When the headwinds of fate gust against us off the road, and we wonder what we are doing here, we become unhappy, and we are told:

Why the long face? Aren’t you happy? Why don’t you make a ton of money, get three Lexus’ (Lexi?) (grey silver black), plastic surgery, a silicon wife, and a seven story house with four basements and seventy four windows all with views of the interstate. It worked for me!

But on the road, when the headwinds rage, we simply listen to The Road and he says:

Pedal onwards, climb onwards, move onwards, go forward leave the chains of luxury far behind you in another world.

And we are rewarded by a feeling of success, of doing something worthwhile, of working not solely for the sake of money.
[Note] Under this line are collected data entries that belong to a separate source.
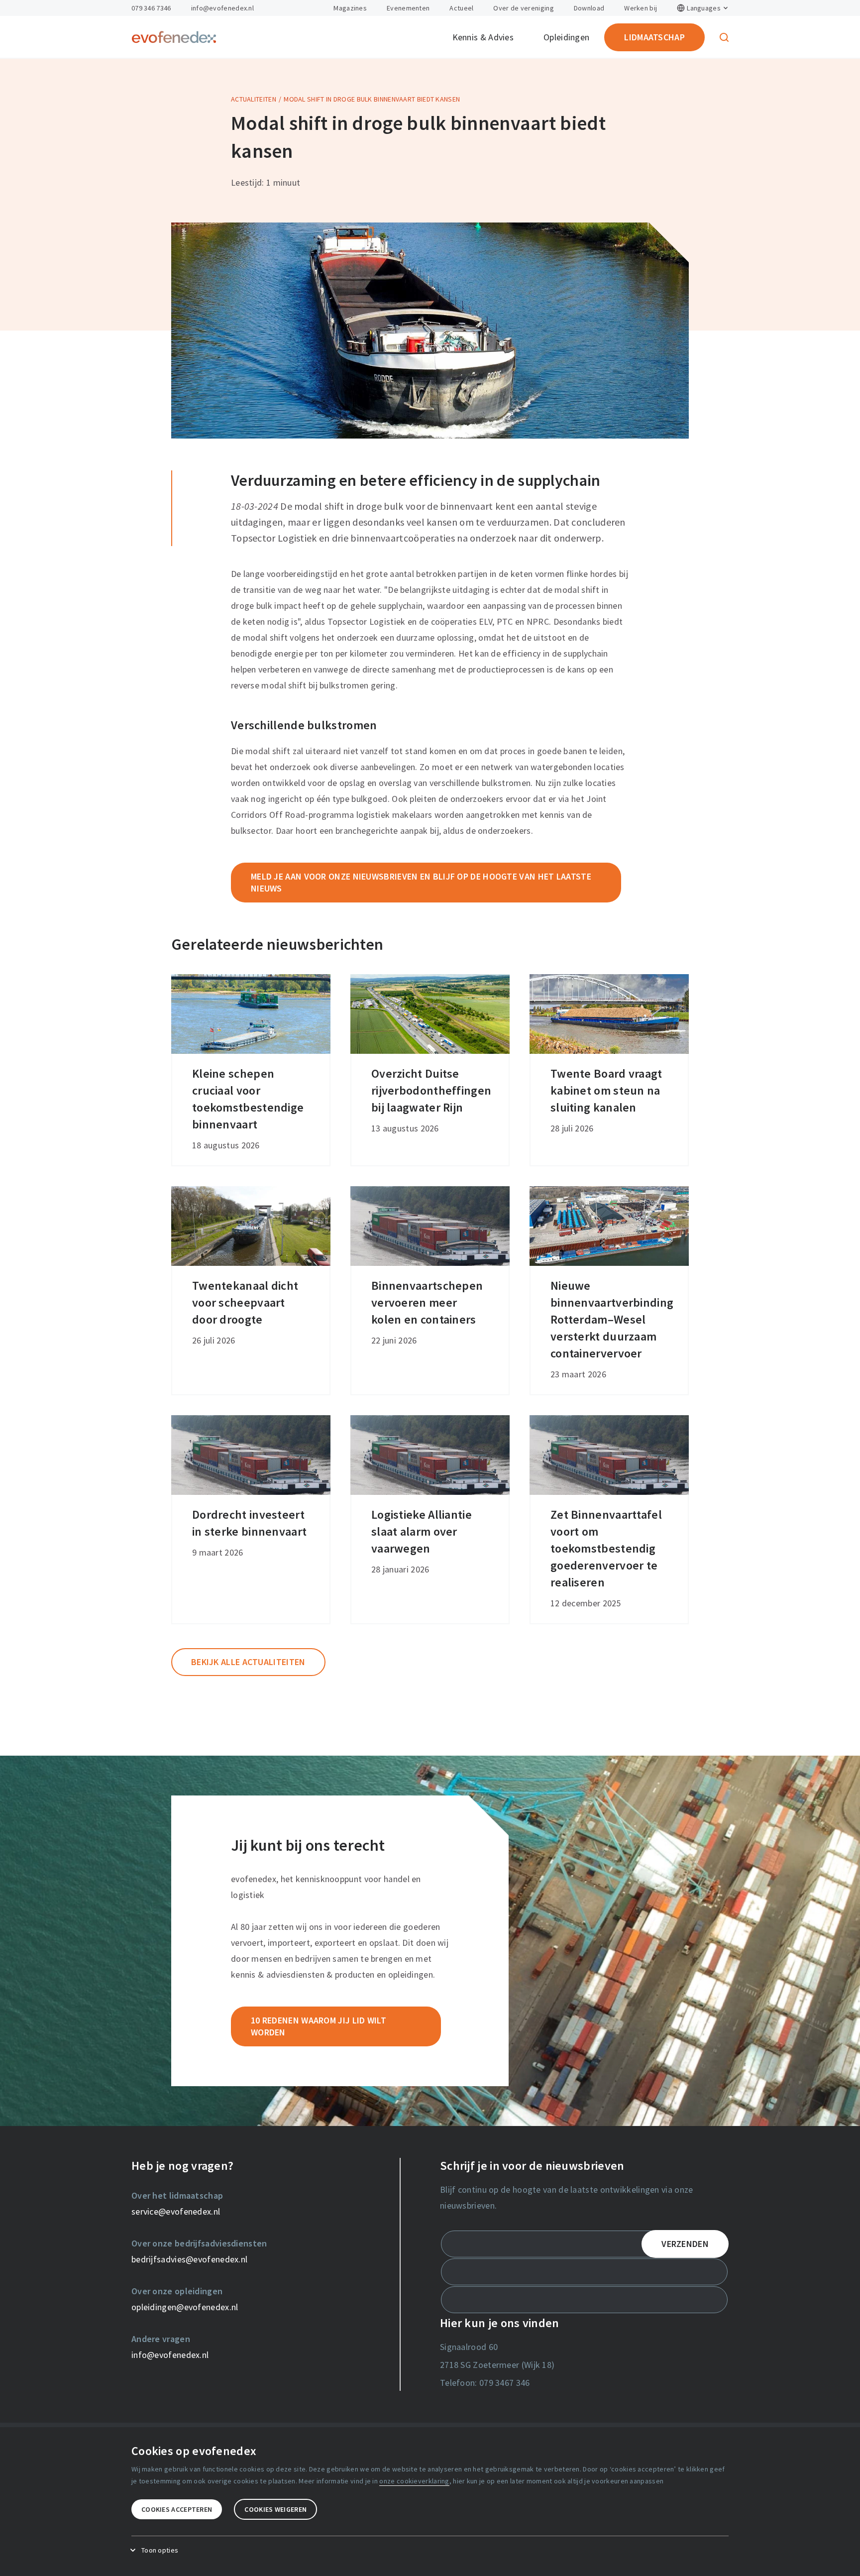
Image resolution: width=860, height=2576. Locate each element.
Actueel (461, 7)
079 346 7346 (151, 7)
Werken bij (640, 7)
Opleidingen (566, 37)
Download (589, 7)
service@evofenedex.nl (175, 2211)
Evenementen (408, 7)
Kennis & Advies (483, 37)
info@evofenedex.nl (222, 7)
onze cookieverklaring (414, 2480)
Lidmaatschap (654, 37)
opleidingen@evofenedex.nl (184, 2307)
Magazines (350, 7)
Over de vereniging (523, 7)
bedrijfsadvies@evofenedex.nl (189, 2259)
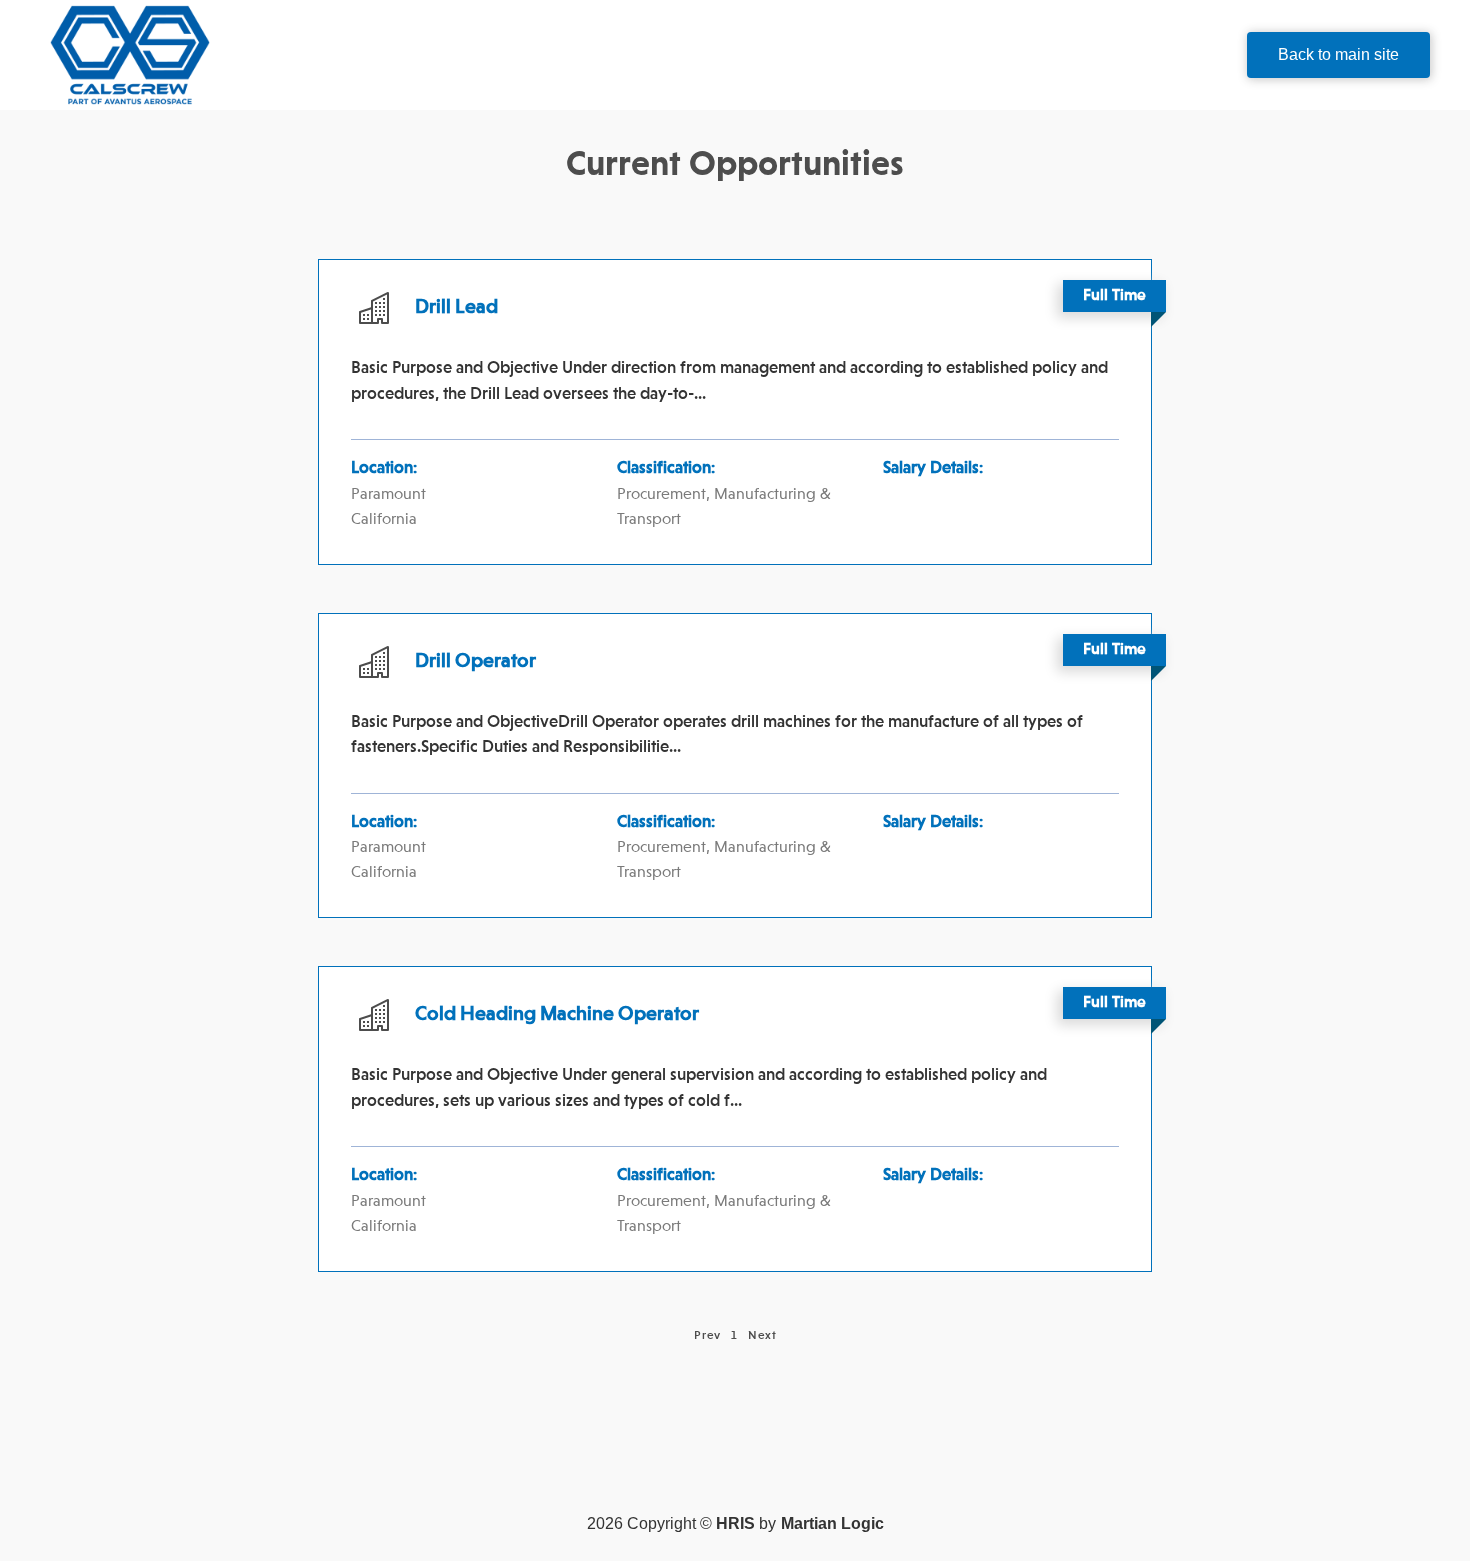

We are rewarded after the climb when The Road shows us his valley below, on the long walk as we revel in the solitude of the solo road, after a day of hard biking as we sit and talk excitedly of tomorrow by a raging fire.

A sunrise is all the reward I needAs vagabonds, we realize that success as society sees it is succession from the best of life as we see it, so we choose permeability over permanence.

 

We wander from the straight and known, straying from the narrow in order to experience the great wide open unknown of the road.

And after the headwind tried in vain for many miles to push us back from the beach, we finally made it to the Atlantic. The water was cold (under 60), and the rough waves crashed imposingly as they have crashed for all time.

The mighty perpetual sea did not care how many miles we had biked to see it and was perhaps angry that we had overcome its friend the wind. But The Road overruled the angry sea and said

Well done, my young vagabond riders, you biked along the river to the sea. You pedaled through fierce winds. I will reward you by allowing you to run like insane nomadic sprinters into the Atlantic Sea. First, though, you must drop down and give me twenty before you surf the waves of plenty. It is only right.

So we did twenty pushups, for we were indentured servants voluntarily submitting to the hardships of the road in order that he let us see, in order to be set free. And, zanily yodeling in imperfect inharmonious discording rewarding whoops, we ran like insane nomadic sprinters into the sea.

And The Road looked on with a half-smile, knowing something and knowing we are all searching for the something he knows. But The Road does not tell us, he only smiles his enigmatic smile. We have to find that thing for ourselves. We may never find it, but that doesn’t mean we’ll stop searching.